*Письменное задание*. Пожалуйста, ответьте по отрывку о встречах с Лесковым: в каком году Лесков был увиден незадолго до его смерти?

*Отрывок*.
----

ВАРНЕКЕ Б. В.[5] ДВЕ ВСТРЕЧИ С Н. С. ЛЕСКОВЫМ

ВАРНЕКЕ Б. В.[5]

ДВЕ ВСТРЕЧИ С Н. С. ЛЕСКОВЫМ

А станешь стариться, нарви

Цветов, растущих на могилах,

И ими сердце оживи.

Некрасов

Я видел Лескова незадолго до его смерти, в 1894 году. Тогда я поддерживал скудость своего студенческого житья мелкой театральной хроникой в «Петербургских Ведомостях» В. Г. Авсеенки.[6] Однажды меня потребовали в кабинет к Авсеенке; он держал в руках запечатанный конверт и предложил мне сейчас же отнести этот конверт к Лескову, подождать там, пока он выправит корректуру, и затем вернуть его в редакцию.

----

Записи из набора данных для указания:
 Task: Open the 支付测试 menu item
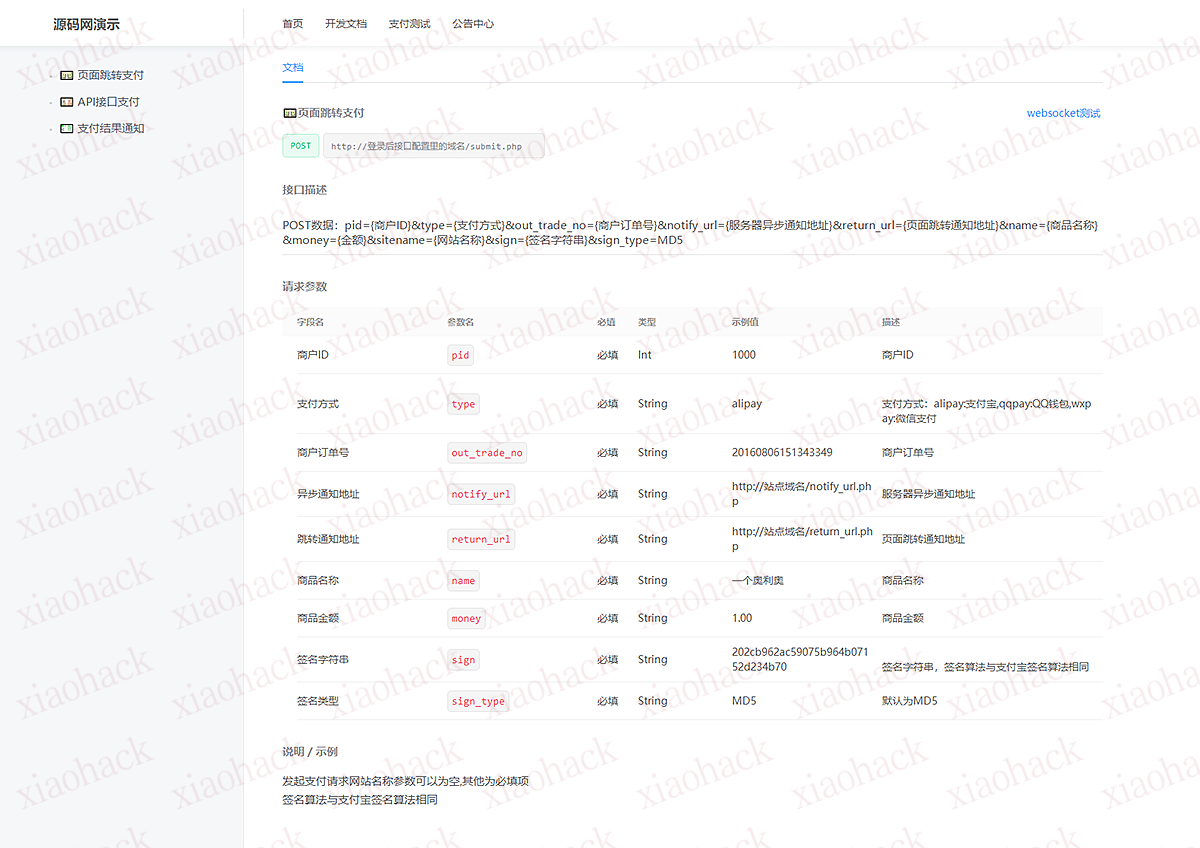[x=409, y=23]
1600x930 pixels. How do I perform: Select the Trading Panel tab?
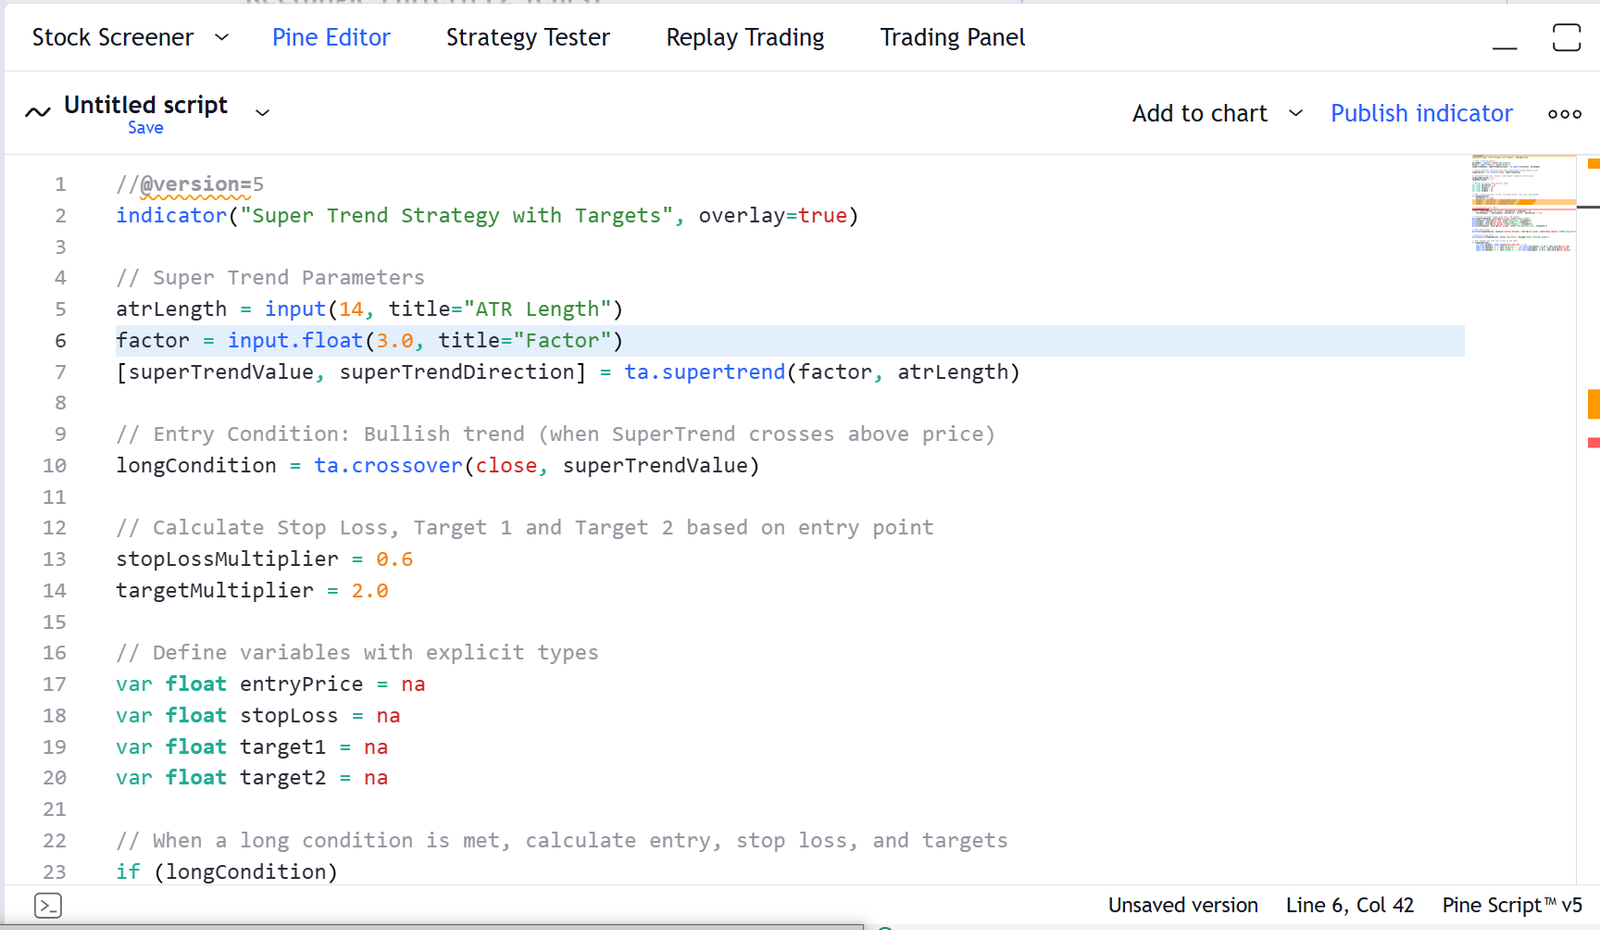[952, 38]
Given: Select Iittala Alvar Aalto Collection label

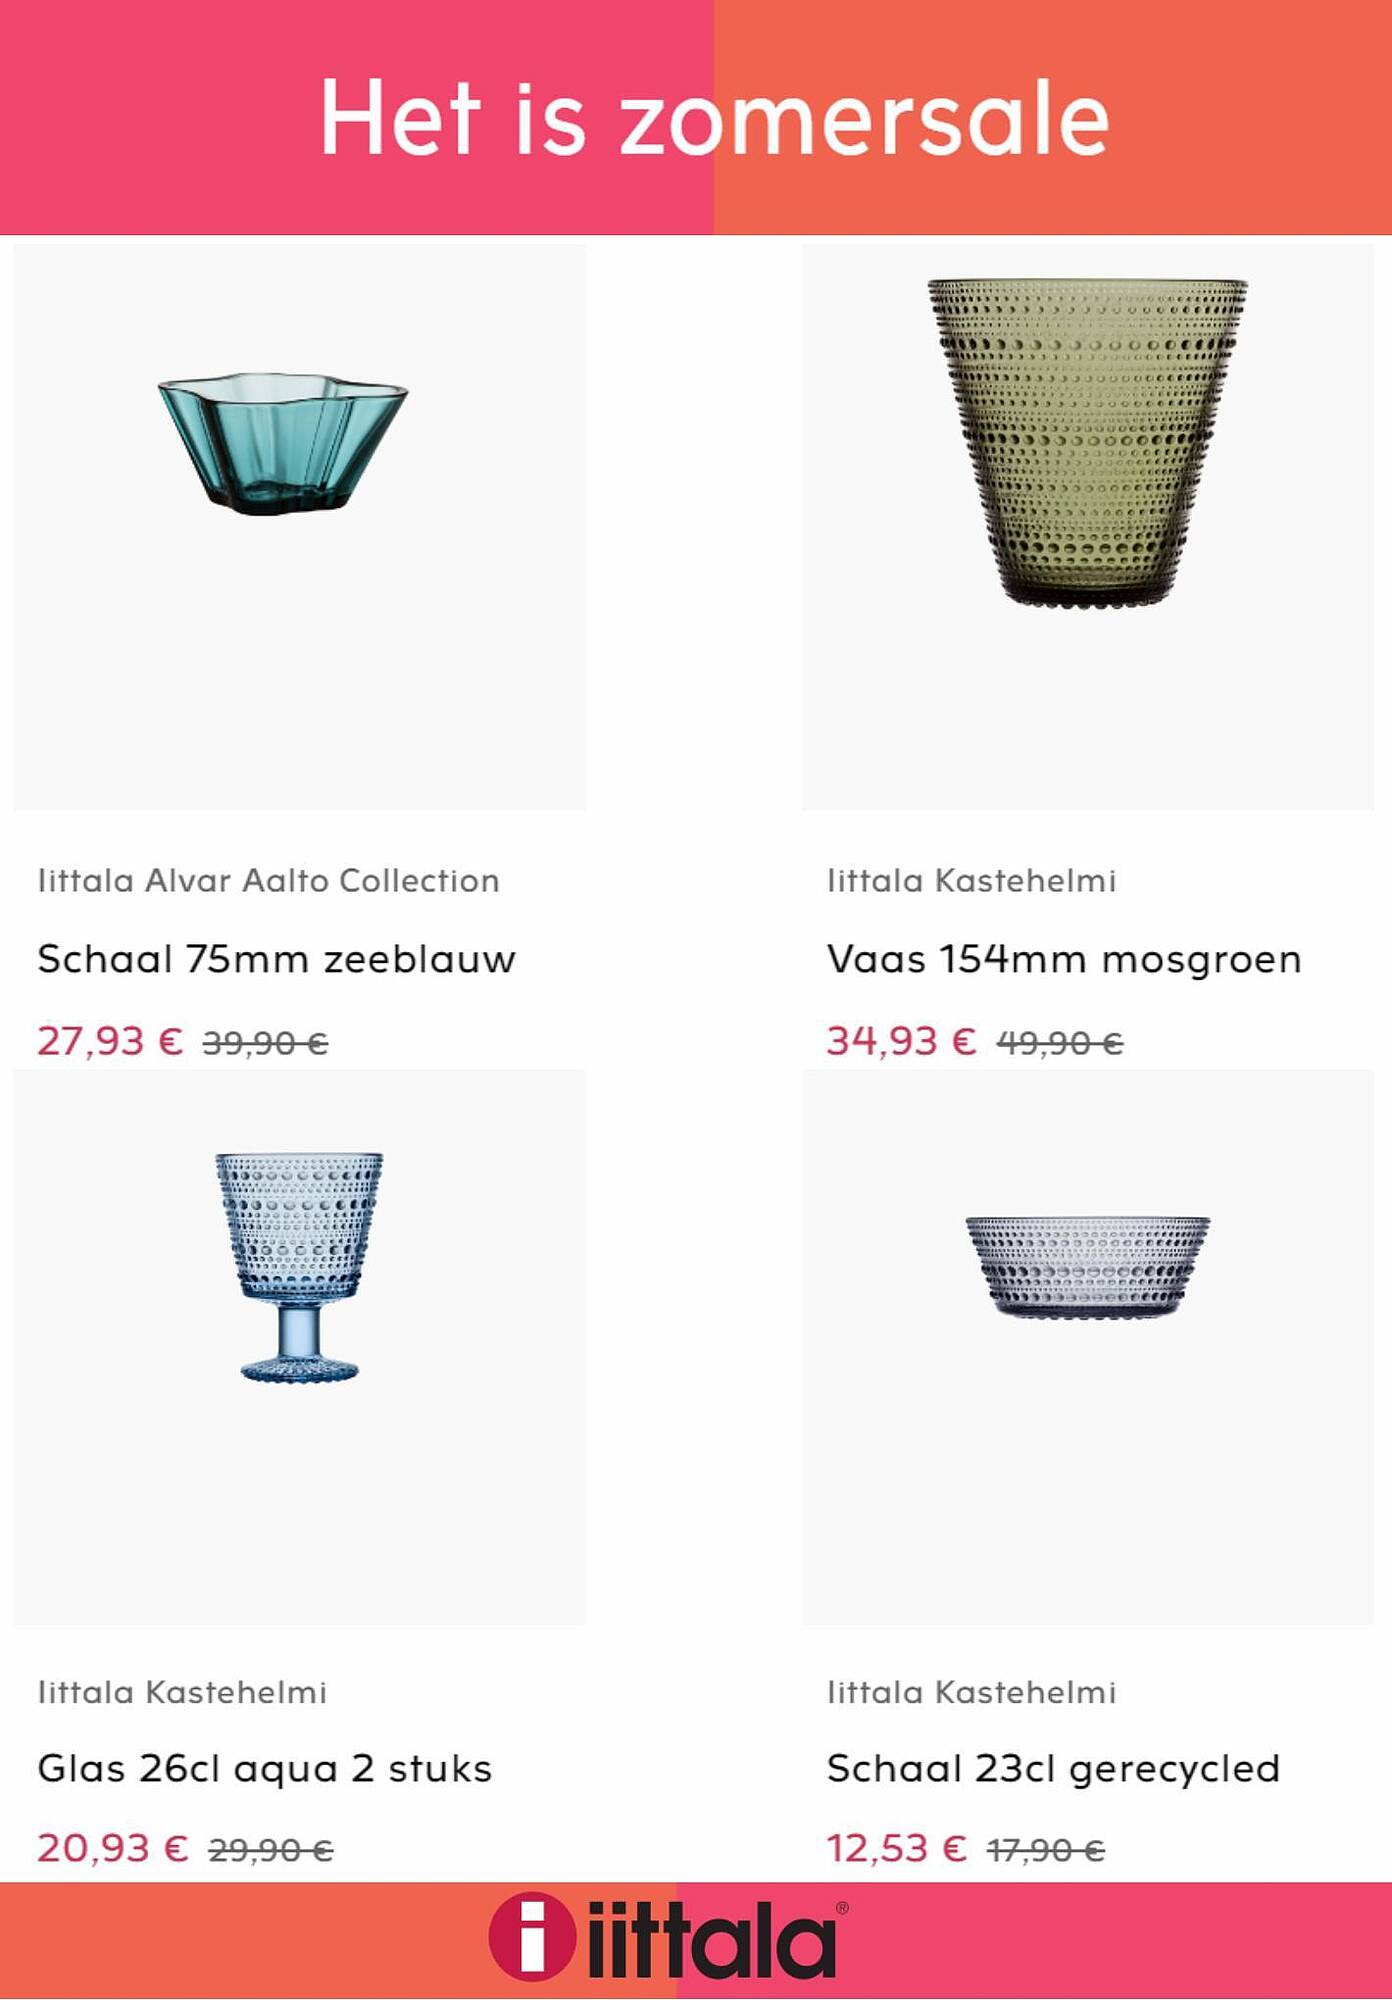Looking at the screenshot, I should pyautogui.click(x=269, y=881).
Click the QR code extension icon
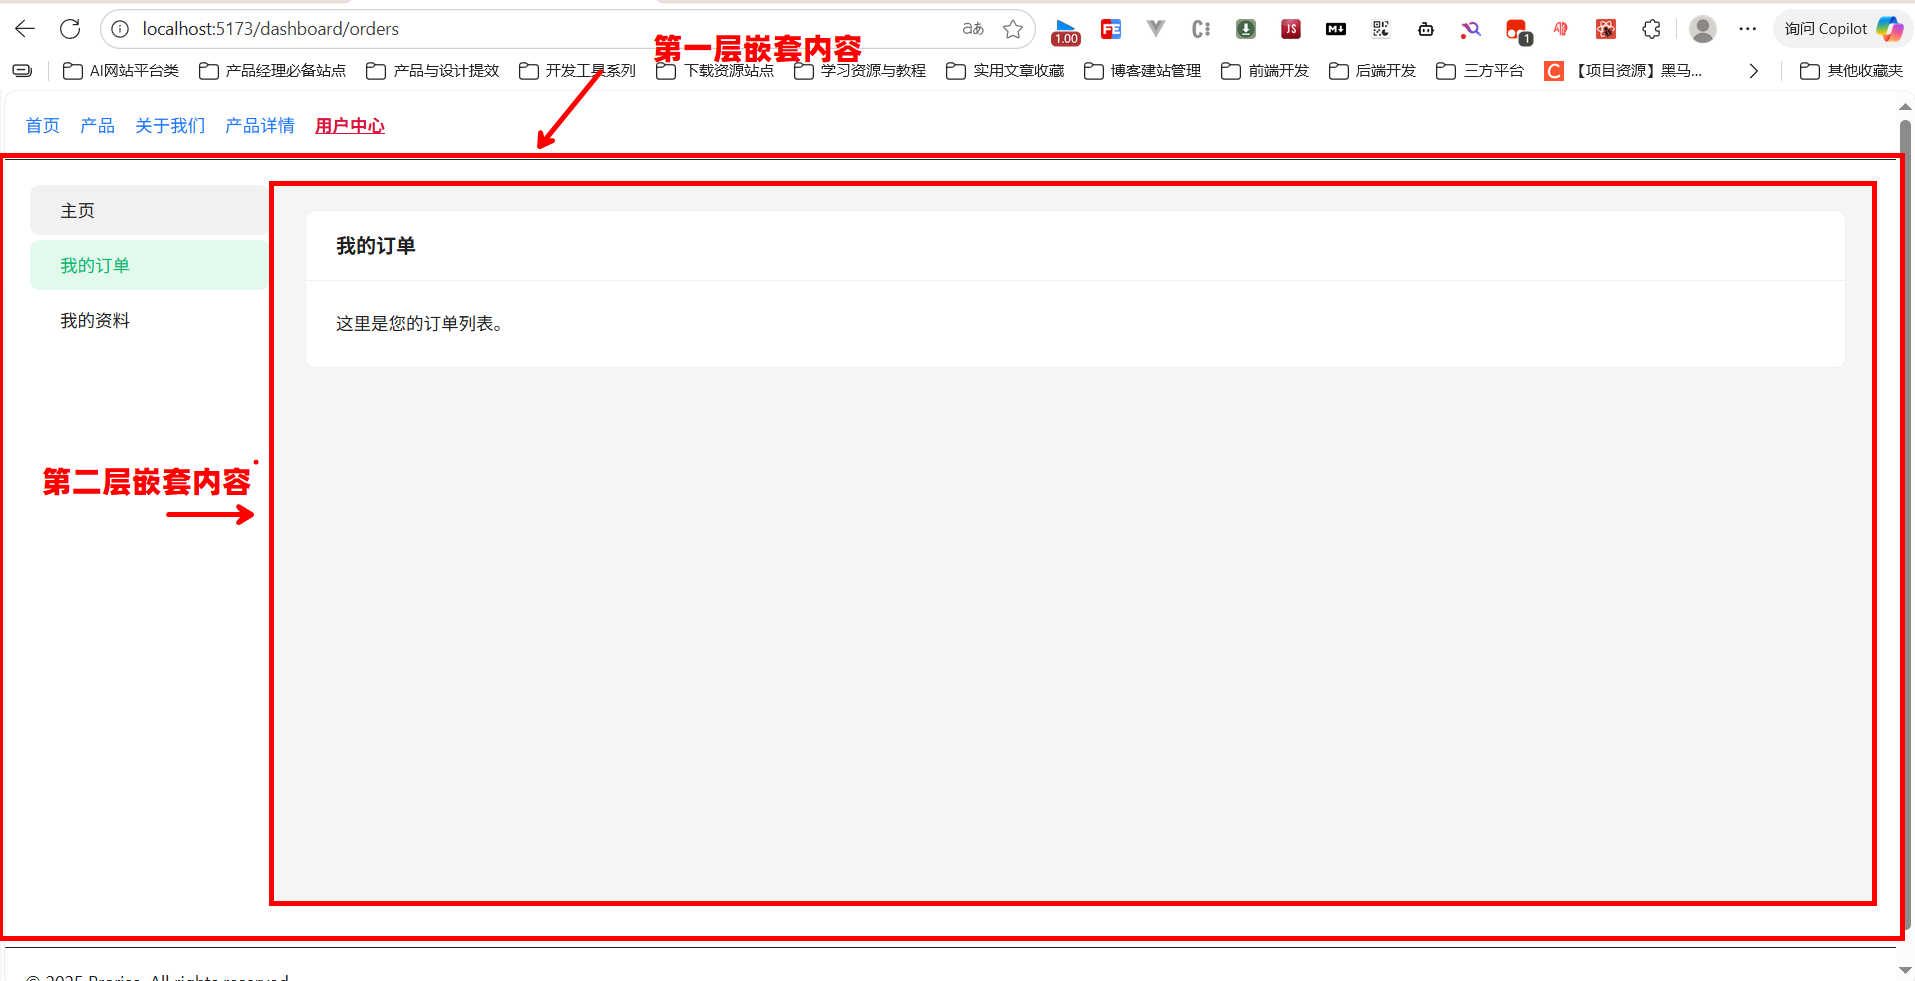Screen dimensions: 1915x981 1381,29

----

*Результат*. В 1894 году.